I was stuck.

In the most giving season of my life—raising teenage children, caring for my mother with Alzheimer’s in my home—I was stuck.

Wedged in a pit of self.

Patience wore like a thin wall.

Anger ignited like a wildfire.

Sleep eluded like a shadow.

My teenage children labeled it “The Dark Ages.”

The problem is that my darkness grasped the hem of those closest to me, unknowingly pulling them into its fold, tainting my interactions with my husband, children, and sadly, my dear elderly mother.

The lifeline out of this pit was my women’s study group, who began to study 1000 Gifts by Ann Voskamp.

I had heard about the phenomena, the listing of 1000 gifts, from others, but was unsure what it was all about.

The moment our group opened the study together, my twisted soul unraveled. This was the practice my heart was searching for in the darkness: the practice of daily looking for the small things in the “ugly beautiful” to give thanks …

the sweet smile of my mother as I woke her in the mornings

the soft touch of her hand as she grasped me to rise

the slow pace of our walk around the block, arm in arm,

that allowed us to see sunlight through the oak leaves,

or acorns scattered on the sidewalk,

or hear the cardinal’s song from the crepe myrtle on the porch.
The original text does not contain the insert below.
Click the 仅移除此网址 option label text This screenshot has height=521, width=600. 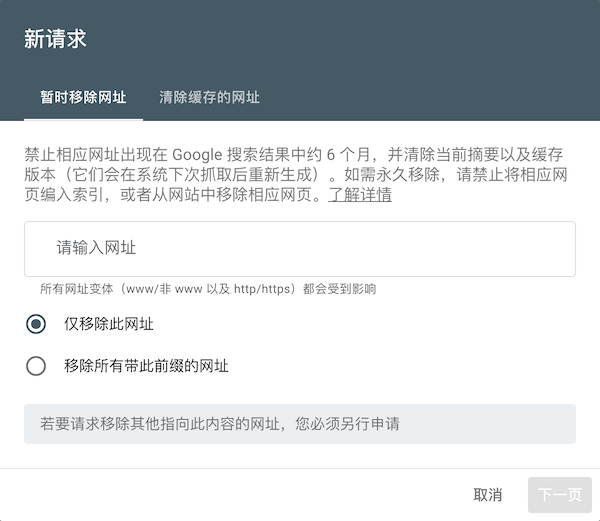click(109, 324)
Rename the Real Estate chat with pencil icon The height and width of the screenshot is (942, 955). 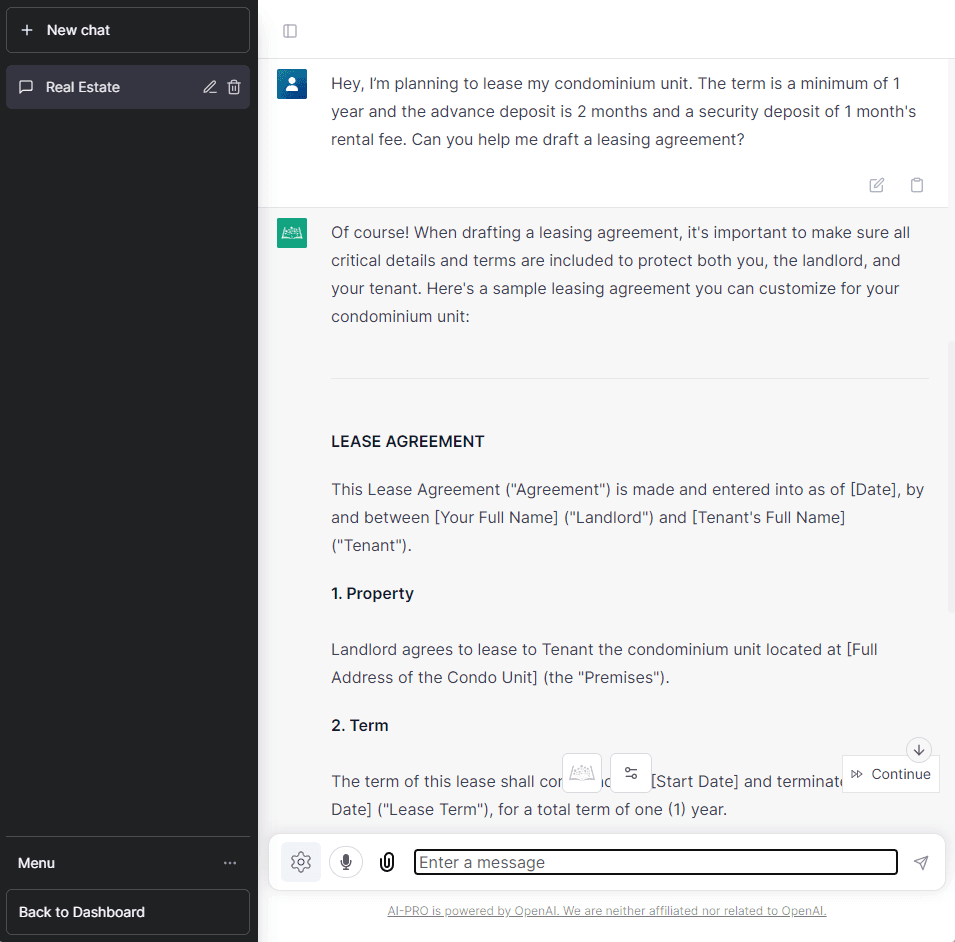click(210, 87)
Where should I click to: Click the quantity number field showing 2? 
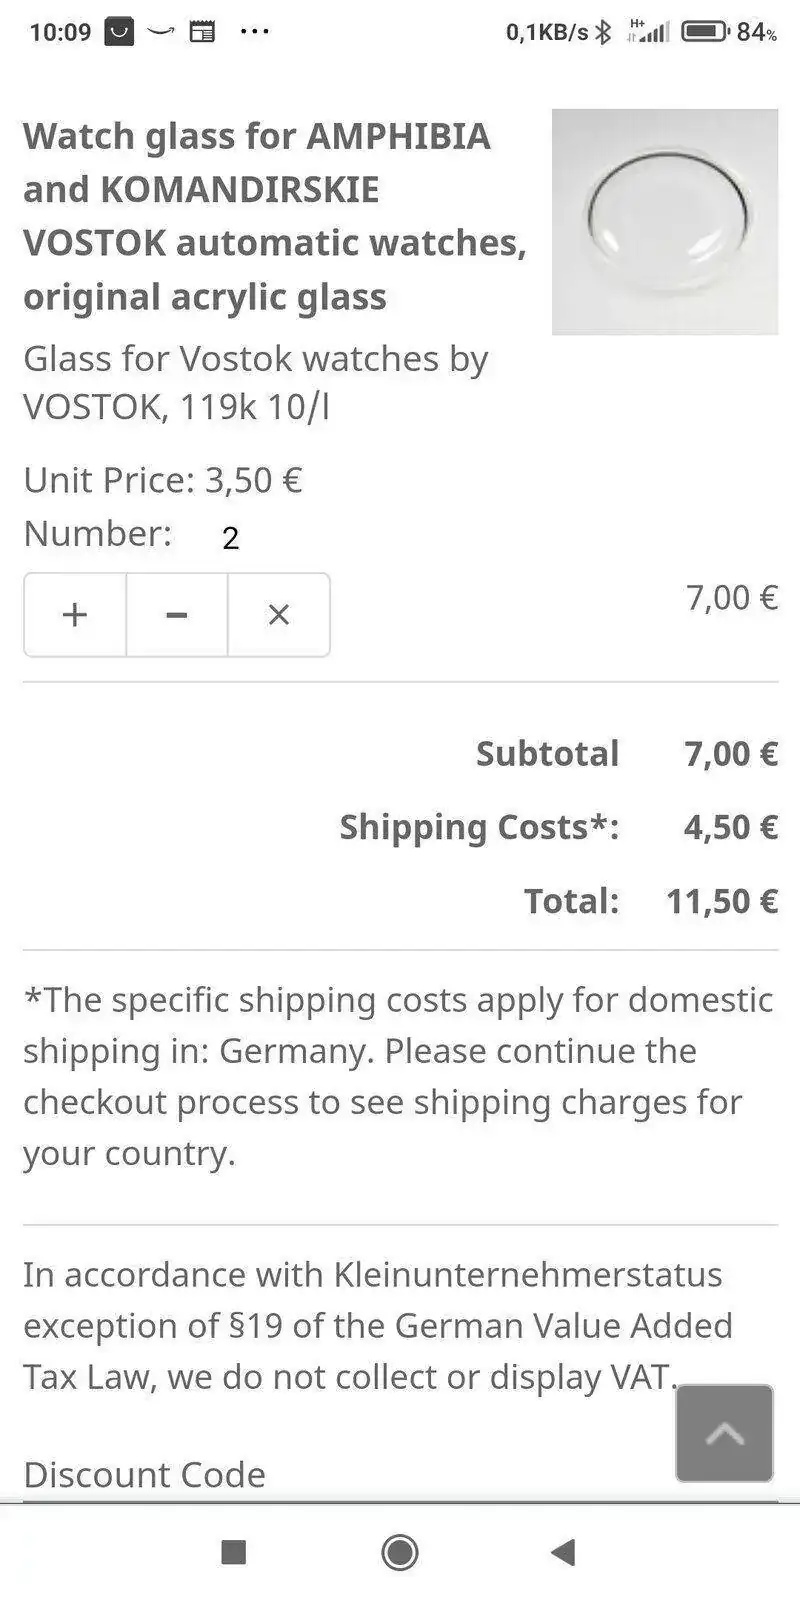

Slowly, as I began listing into a small journal No. 1, No. 2, No. 3 … the gifts each day unfolding with my mother, or with my children, who played a sonata on the piano for her, or a game of Chinese checkers to keep her entertained … accounting for each gift lifted the heaviness of burdens hard to carry …

getting my mother bathed and dressed each day

getting her in and out of the car for doctor appointments or adult day care

repeating the same conversations over and over

especially the statement: “I want to go home.”
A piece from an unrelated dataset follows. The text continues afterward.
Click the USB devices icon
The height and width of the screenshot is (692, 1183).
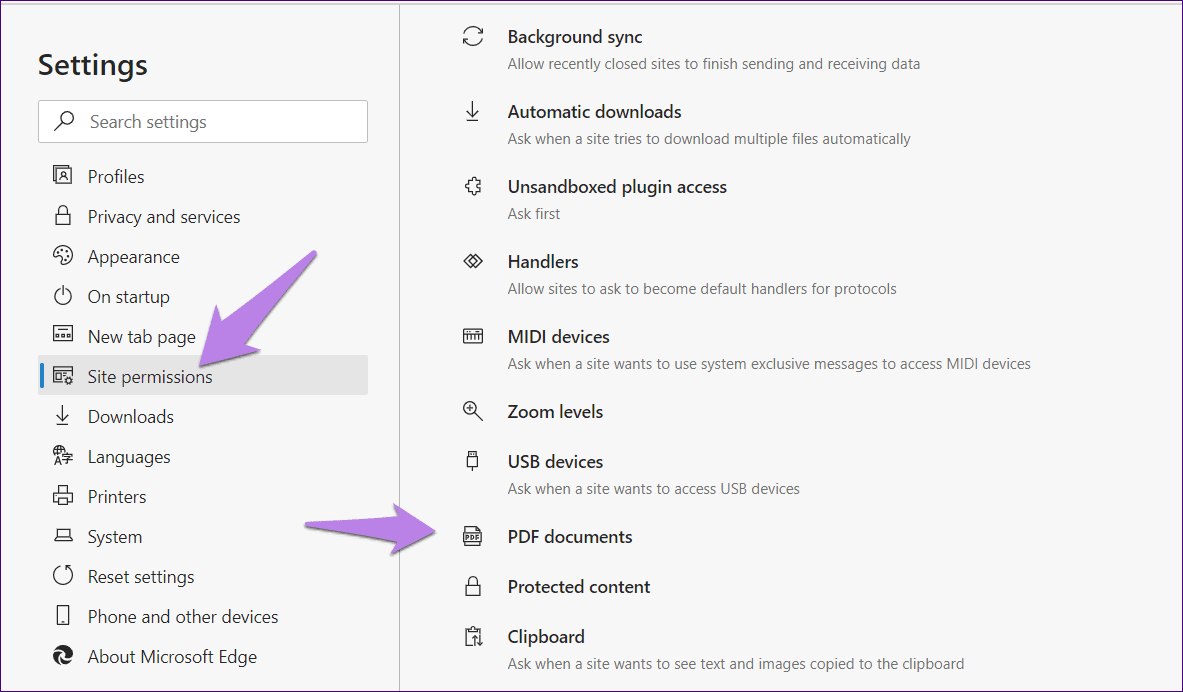coord(472,461)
That comment always threw me off guard.

We had transformed our home for her, built a room for her and adapted our lifestyle as a family of six to accommodate her growing needs.

I didn’t understand at first that the comment “I want to go home” for an Alzheimer’s patient is a quest for security and safety in a realm that is collapsing.
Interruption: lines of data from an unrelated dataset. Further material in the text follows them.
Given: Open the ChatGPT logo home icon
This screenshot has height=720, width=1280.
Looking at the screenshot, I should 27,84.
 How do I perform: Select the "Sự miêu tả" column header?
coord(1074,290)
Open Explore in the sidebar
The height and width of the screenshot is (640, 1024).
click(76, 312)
Frustrated at all we had done for her, I would angrily ask, “Mom you live with me now. Do you want to go back to your house in Tacoma?”

Her grey head would shake side to side. She would lift her eyes up to heaven, point one slender bony finger upward.

“No, home. To heaven,” she would say.

As her consciousness of reality diminished, her desire for heaven grew stronger. It was as if as the magnet of life here on earth lost its pull, her gravitation toward the eternal magnified.

She, along with my listing of the gifts daily,

pulled me out of the pit

gave me a new song to sing as the psalmist declares in Psalm 40.

A firm place to stand.

My mother cannot stand anymore. She is completely bedridden. But I stand now on a different footing.

The practice of listing gifts pulled me out of the self-pity that arose as a long-term caregiver, giving me new eyes to see and new strength to stand … 

a greater intimacy with the God who sustains me in quiet moments of seeing,

in quiet moments of hearing his voice in soft whispers.

That is all that is left of my mother’s voice now–her whisper.

Her words are few but her heart is as big as ever.

She still sees me, knows my name.

I am thankful to be seen.

I am thankful to be known.

I am thankful through this journey, I see.

I am thankful through this journey, I know.